_Problem statement_
Some lines in the material below hold the word "agent". Copy all of them.

_Data for processing_
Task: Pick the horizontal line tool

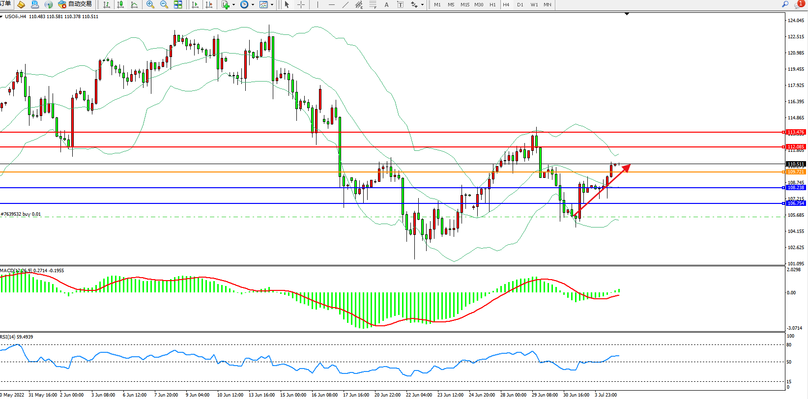Action: click(x=332, y=4)
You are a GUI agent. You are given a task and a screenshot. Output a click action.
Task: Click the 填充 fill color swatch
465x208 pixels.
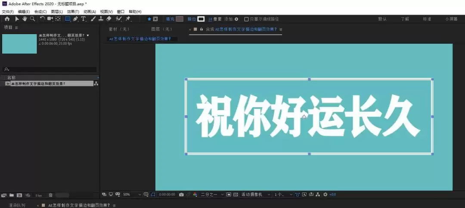180,19

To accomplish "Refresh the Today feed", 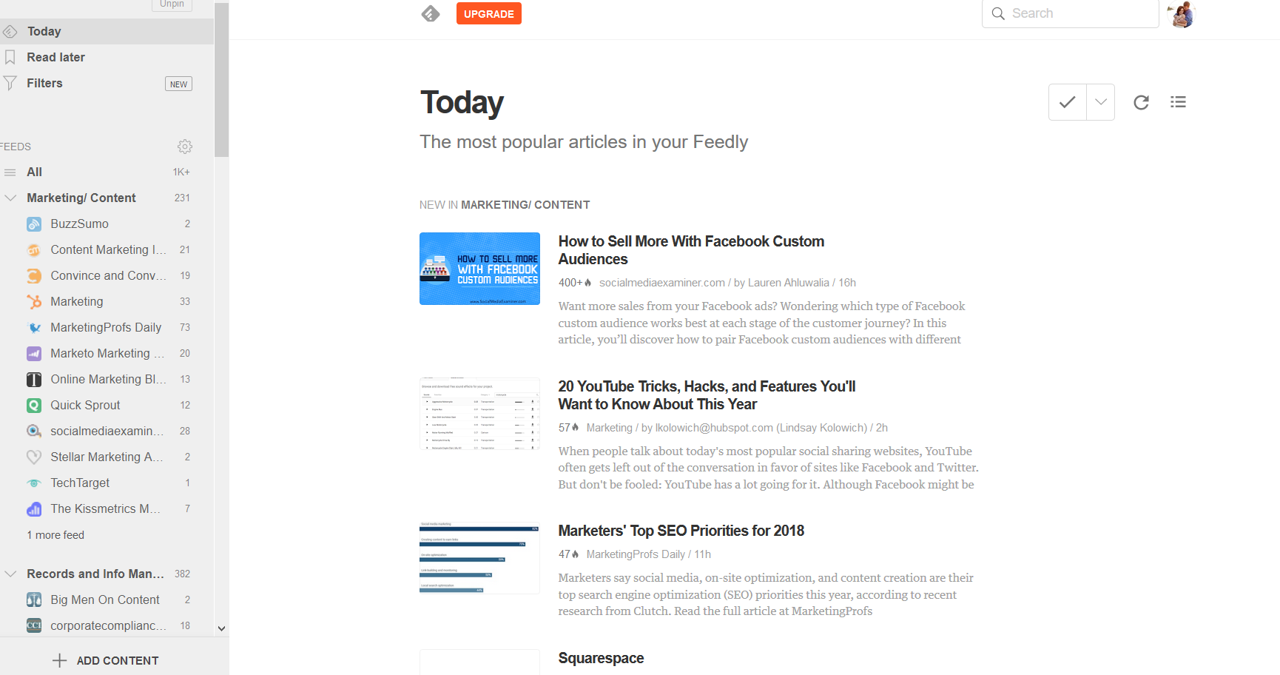I will pos(1141,102).
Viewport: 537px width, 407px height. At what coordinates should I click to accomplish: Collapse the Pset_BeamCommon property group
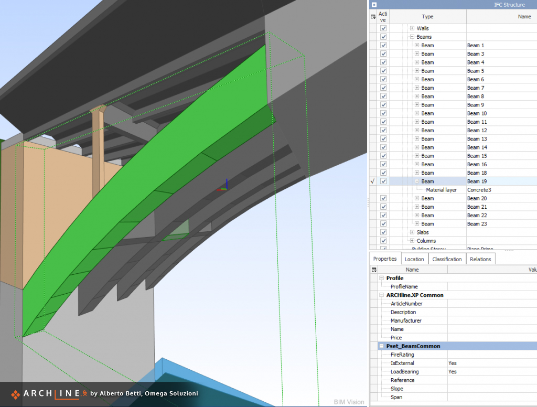coord(381,346)
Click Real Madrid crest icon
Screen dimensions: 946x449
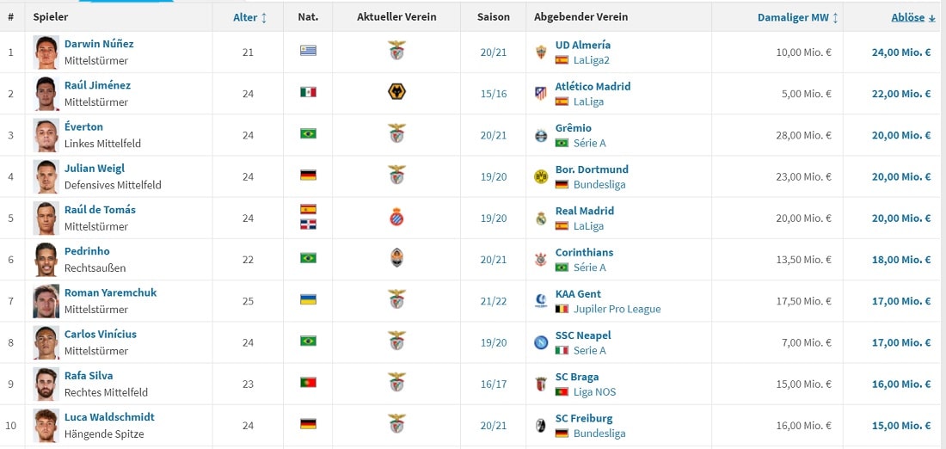pos(540,218)
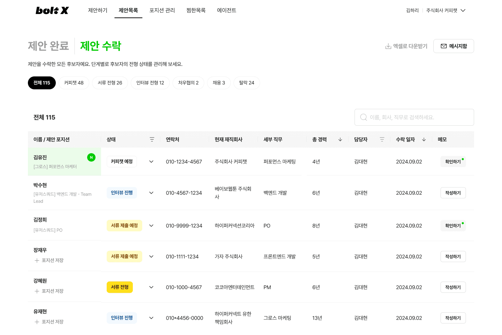
Task: Click the filter icon in 담당자 column
Action: point(382,140)
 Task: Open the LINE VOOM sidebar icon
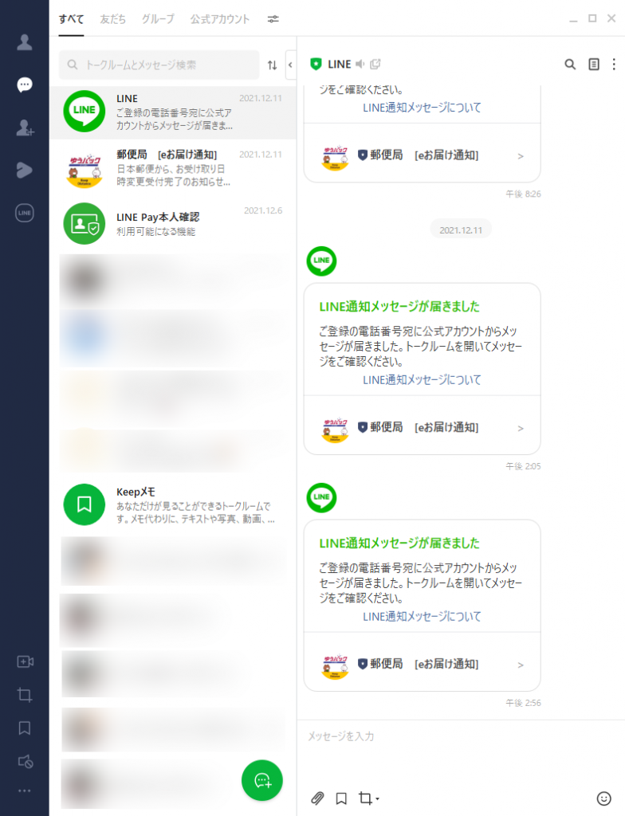tap(25, 171)
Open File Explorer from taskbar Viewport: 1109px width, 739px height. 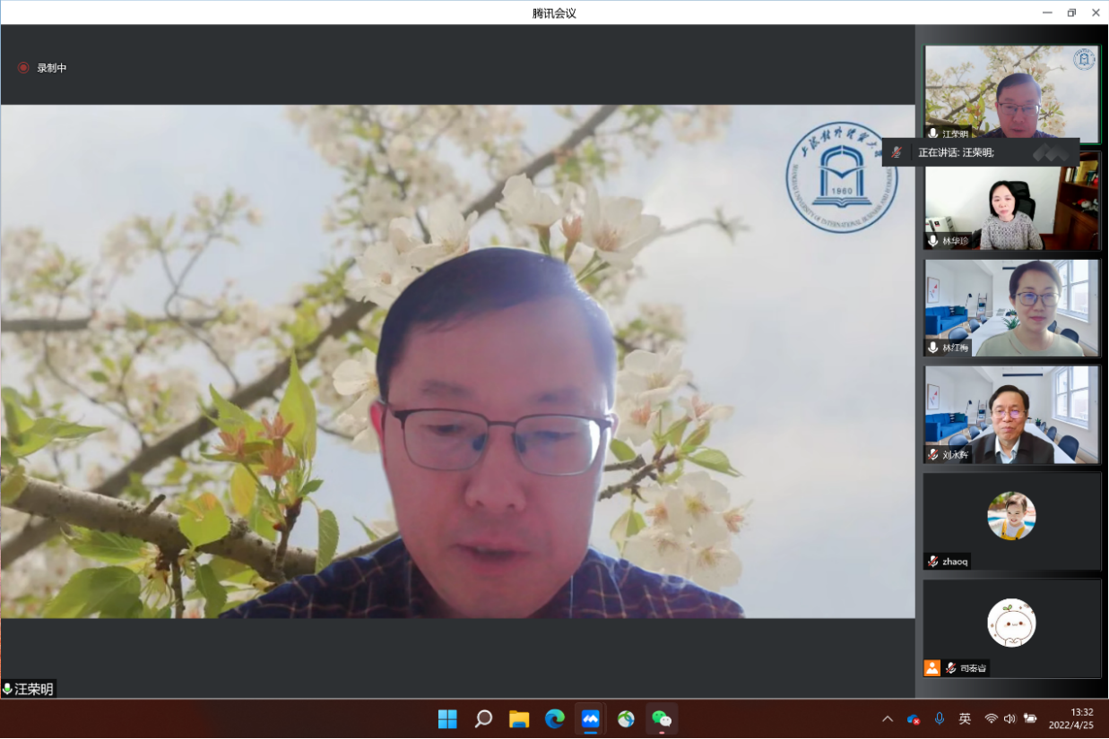click(519, 718)
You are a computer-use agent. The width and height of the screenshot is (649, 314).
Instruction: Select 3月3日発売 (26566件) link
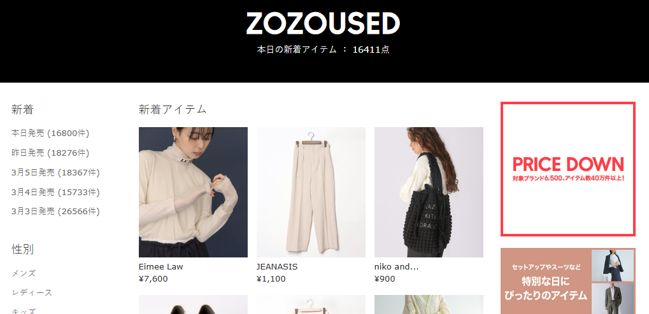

_Solution for this task_
You are a GUI agent. You are given a task and a screenshot. Output a click action.
You are a computer-use agent. The width and height of the screenshot is (649, 314).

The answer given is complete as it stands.